We have talked a little about how we got here; Helen, you worked for Marconi, and I worked for Northern Telecom, which bought STC, one of our last UK companies providing telecoms equipment. Without putting words into your mouth, I think the situation could be characterised by a lack of investment in innovation and in British sovereign capability. Now that we are seeking to reverse that, or to jump ahead of that, what interventions could best guarantee the long-term security and resilience of the UK telecoms network, with UK sovereign capability supporting it? Is the £250 million diversification strategy set to achieve that? Can you give examples—I am looking for quite concrete examples—of what you might add or change? David, you talked about needing to give the right incentives to the mobile operators. The telecoms supply chain review was quite clear that there is not an incentive right now in the supply chain to deliver security in mobile networks. What interventions and what incentives should there be?

Helen Duncan: Starting from how we got into this situation, in the 1990s we had three incumbent base station manufacturing companies in the UK, which were Orbitel in Nottinghamshire, and Motorola and Lucent Technologies, both in Swindon. They survived for different lengths of time: Orbitel closed down in 1996 when Ericsson took over, Motorola ceased base station manufacturing in 2002, but stayed open and was then sold to Nokia, and Lucent became Alcatel-Lucent and was closed down. Mergers and acquisitions have clearly played a huge part, as did the dotcom bubble and, as I mentioned, the removal of funding from the defence sector.

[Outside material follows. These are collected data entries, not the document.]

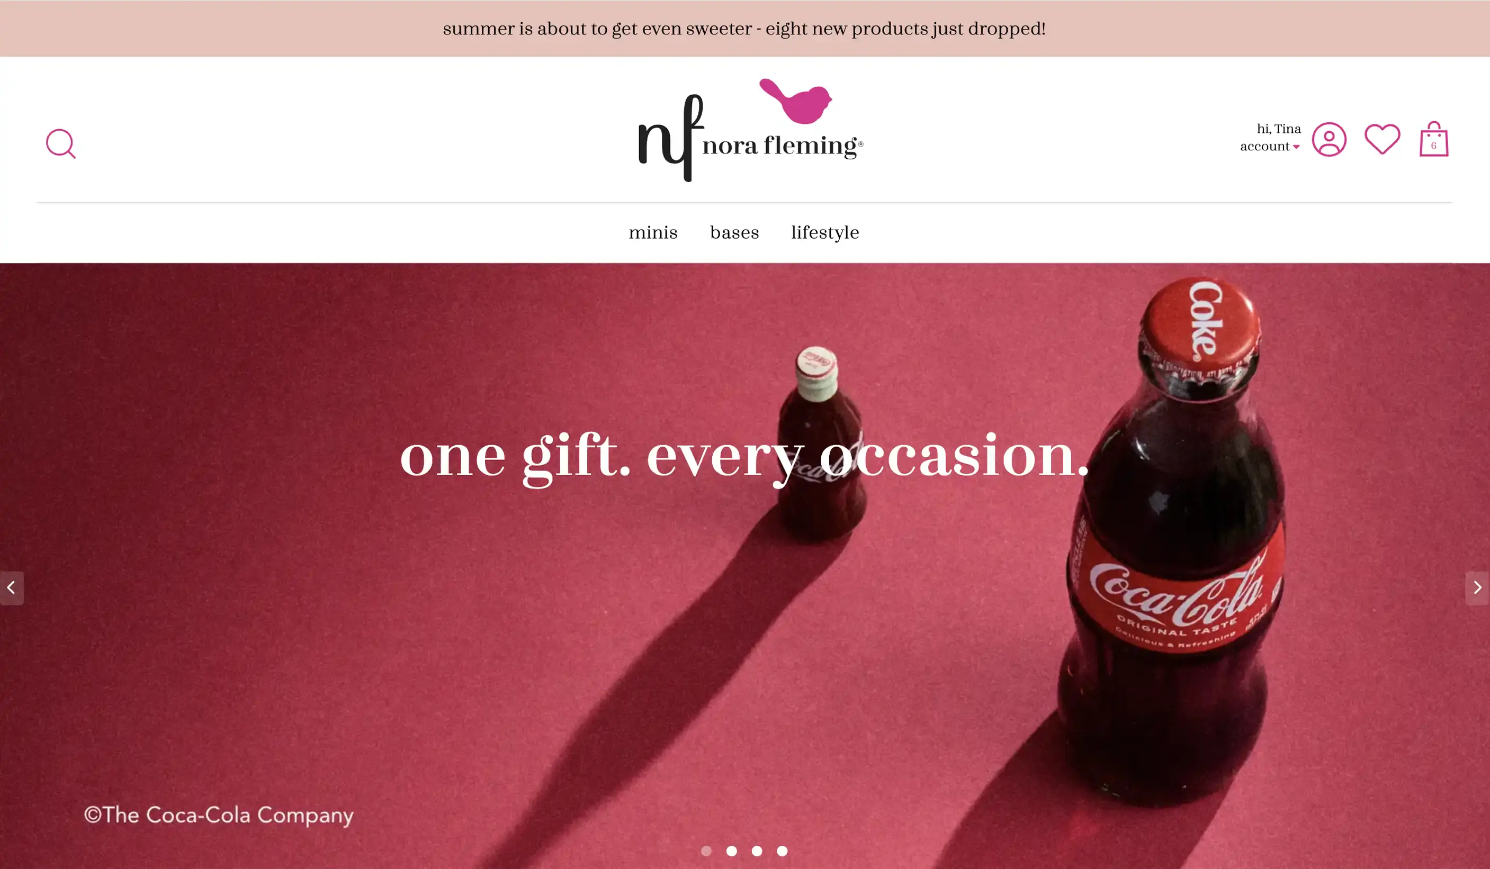This screenshot has width=1490, height=869.
Task: Open the bases menu
Action: click(x=734, y=233)
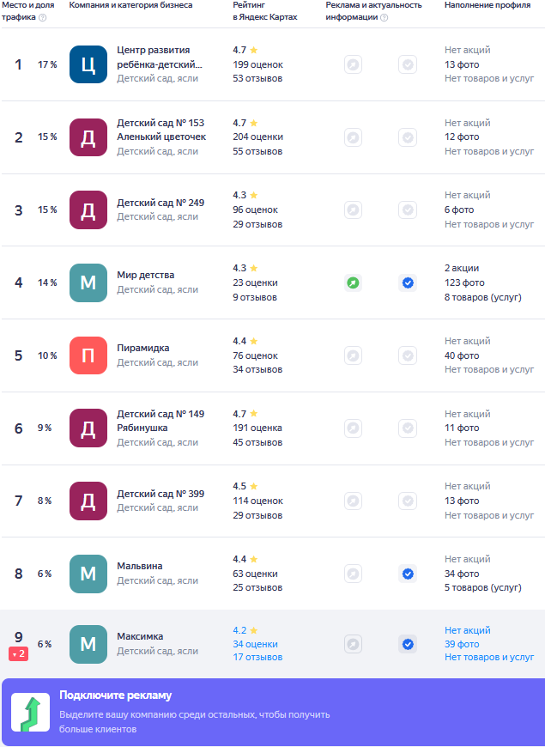Open Центр развития ребёнка company name
545x747 pixels.
coord(160,57)
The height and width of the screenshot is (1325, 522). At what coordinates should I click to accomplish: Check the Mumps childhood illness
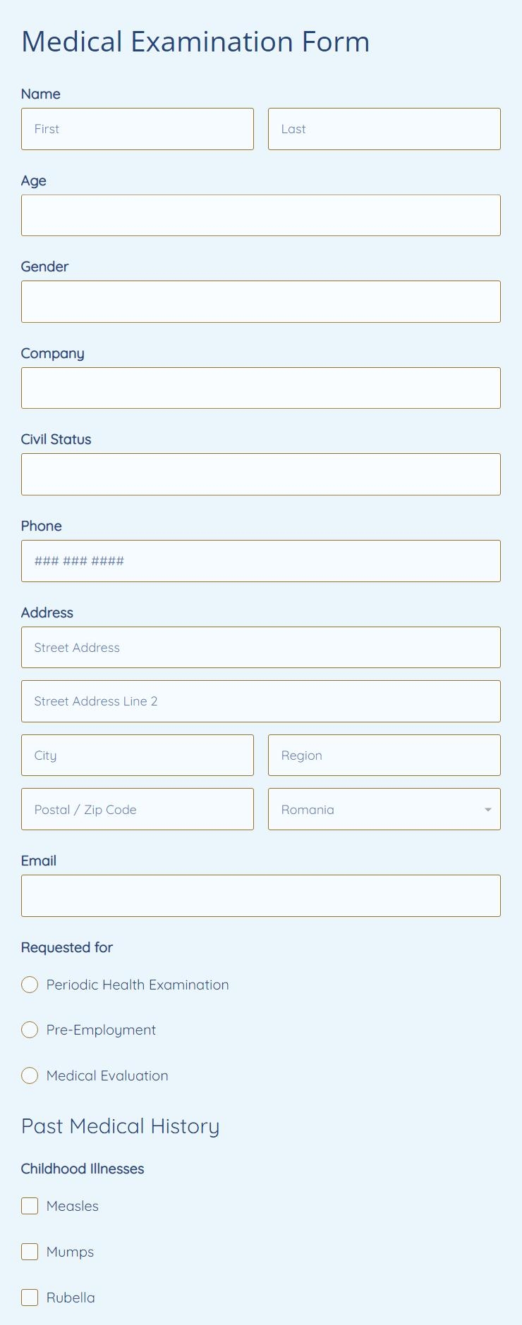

Heba made the point that to support semiconductor manufacture in the UK, the £250 million would not even start to scratch the surface. We need to concentrate a little bit further up the food chain. We have some very good capability in this country in component and subsystem manufacture based around the chips. We have some good design capability for chips that are then manufactured in the larger foundries elsewhere in the world. Supporting those activities, the design and the manufacture of components and subsystems, would give us a good basis and improve resilience.

I also want to mention that we have some capability in this country in the test and measurement sector with Spirent and VIAVI Solutions—although VIAVI is an American-owned company, it manufactures RF and wireless test equipment in the UK. By definition, test is ahead of the curve on development. If you can make equipment to test something, you can actually make that equipment, because it is much more complicated to make the test equipment than it is to make the base station or the handset itself. Those companies deserve our support as well. That was a very long question, Chi; I am not sure I covered every aspect you were asking about.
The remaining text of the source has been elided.